ATI RN
ATI Proctored Leadership Exam
1. The nurse identifies a need for additional teaching when the patient who is self-monitoring blood glucose
- A. washes the puncture site using warm water and soap
- B. chooses a puncture site in the center of the finger pad
- C. hangs the arm down for a minute before puncturing the site
- D. says the result of 120 mg indicates good blood sugar control
Correct answer: B
Rationale: The correct answer is B because choosing a puncture site in the center of the finger pad is not recommended for blood glucose monitoring. The recommended sites are the sides of the fingertips. Option A is correct as washing the puncture site using warm water and soap is a good practice. Option C is also correct as hanging the arm down for a minute can help increase blood flow. Option D is incorrect as a blood sugar level of 120 mg/dL may not necessarily indicate good blood sugar control and needs further interpretation.

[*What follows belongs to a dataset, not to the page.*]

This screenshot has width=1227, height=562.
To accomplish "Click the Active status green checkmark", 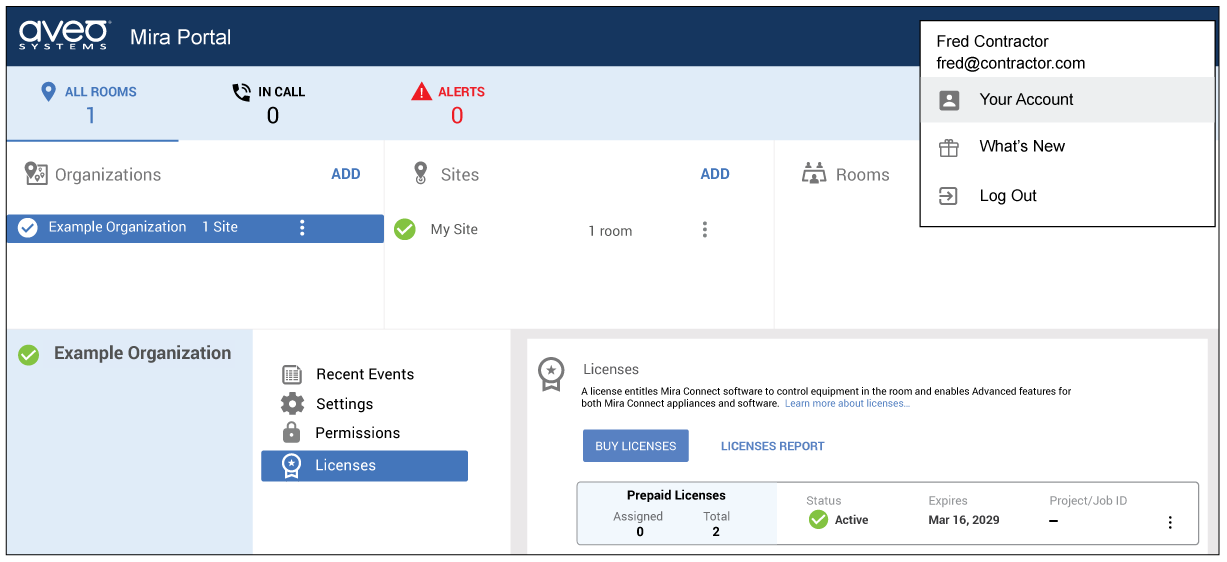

2. What should the nurse do after a 36-year-old patient treated with intramuscular glucagon for hypoglycemia regains consciousness?

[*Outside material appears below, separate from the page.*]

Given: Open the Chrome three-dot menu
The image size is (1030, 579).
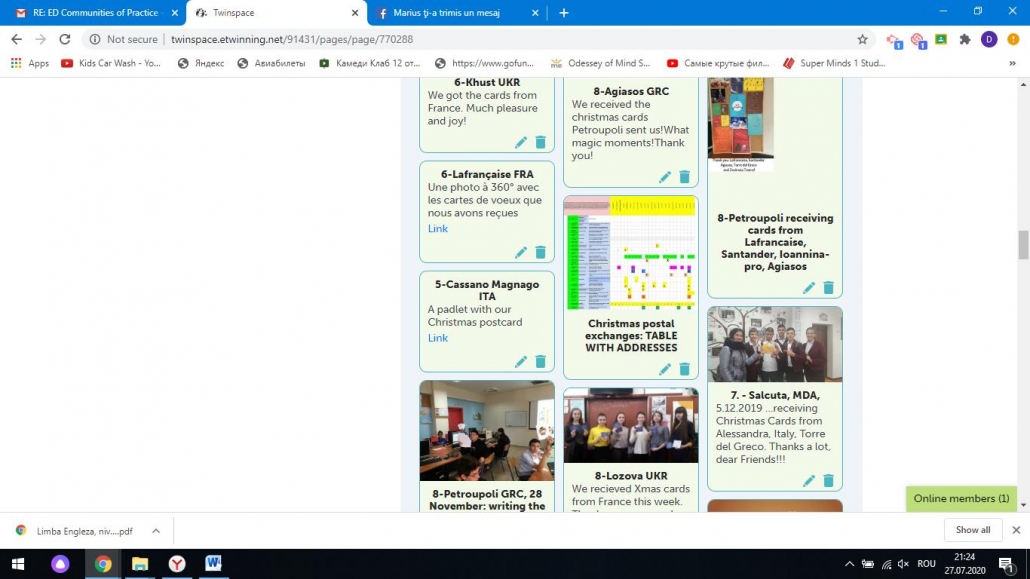Looking at the screenshot, I should tap(1012, 39).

- A. Assess the patient for symptoms of hyperglycemia.
- B. Give the patient a snack of peanut butter and crackers.
- C. Have the patient drink a glass of orange juice or nonfat milk.
- D. Administer a continuous infusion of 5% dextrose for 24 hours.
Correct answer: B
Rationale: After a patient treated with intramuscular glucagon for hypoglycemia regains consciousness, providing a snack of peanut butter and crackers is essential to prevent another episode of hypoglycemia. Peanut butter and crackers contain a combination of protein and carbohydrates, which can help stabilize the patient's blood glucose levels. This choice is the most appropriate immediate action to prevent recurrence of hypoglycemia in this scenario. Assessing for symptoms of hyperglycemia (choice A) is not the immediate priority after treating hypoglycemia. While orange juice or nonfat milk (choice C) can help raise blood sugar, they lack the sustained effect of protein found in peanut butter. Administering a continuous infusion of dextrose (choice D) is excessive and not indicated after the patient has already regained consciousness.
3. An RN enters a patient’s room to place an indwelling urinary catheter, as ordered by the health-care professional. The client is alert and oriented and tells the RN he wants to leave the hospital now and not receive further treatment. Which of the following actions by the RN would be considered false imprisonment?
- A. The RN tells the client he is not allowed to leave until the physician has released him.
- B. The RN asks the client why he wishes to leave.
- C. The RN asks the client to explain what he understands about his medical diagnosis.
- D. The RN asks the client to sign an against medical advice discharge form.
Correct answer: A
Rationale: The RN tells the client he is not allowed to leave until the physician has released him would be considered false imprisonment.
4. The healthcare provider suspects the Somogyi effect in a 50-year-old patient whose 6:00 AM blood glucose is 230 mg/dL. Which action will the nurse teach the patient to take?
- A. Avoid snacking at bedtime.
- B. Increase the rapid-acting insulin dose.
- C. Check the blood glucose during the night.
- D. Administer a larger dose of long-acting insulin.
Correct answer: C
Rationale: The Somogyi effect, also known as rebound hyperglycemia, occurs due to an excessive insulin dose at night, leading to hypoglycemia in the early morning hours. To address this, the nurse should instruct the patient to check their blood glucose during the night to determine if hypoglycemia is present, which triggers the rebound hyperglycemia. By monitoring blood glucose levels during the night, the patient can identify if adjustments are needed to prevent this phenomenon and maintain stable glucose levels. Choices A, B, and D are incorrect. Avoiding snacking at bedtime, increasing rapid-acting insulin dose, or administering a larger dose of long-acting insulin are not appropriate actions to manage the Somogyi effect. Checking blood glucose during the night is crucial to identify and prevent the rebound hyperglycemia characteristic of this phenomenon.
5. Which of the following laws govern nursing practice?
- A. Statutory laws
- B. Common laws
- C. Administrative laws
- D. Constitutional laws
Correct answer: A
Rationale: Statutory laws govern nursing practice. These laws are enacted by legislative bodies and regulate various aspects of nursing practice, including licensure requirements, scope of practice, and patient care standards. Common laws, administrative laws, and constitutional laws may also impact nursing practice, but statutory laws specifically outline the legal framework for nursing professionals to follow. Common laws are based on court decisions and precedents, not specific to nursing practice. Administrative laws deal with regulations set by administrative agencies. Constitutional laws relate to the fundamental rights and principles outlined in the constitution, not specifically governing nursing practice.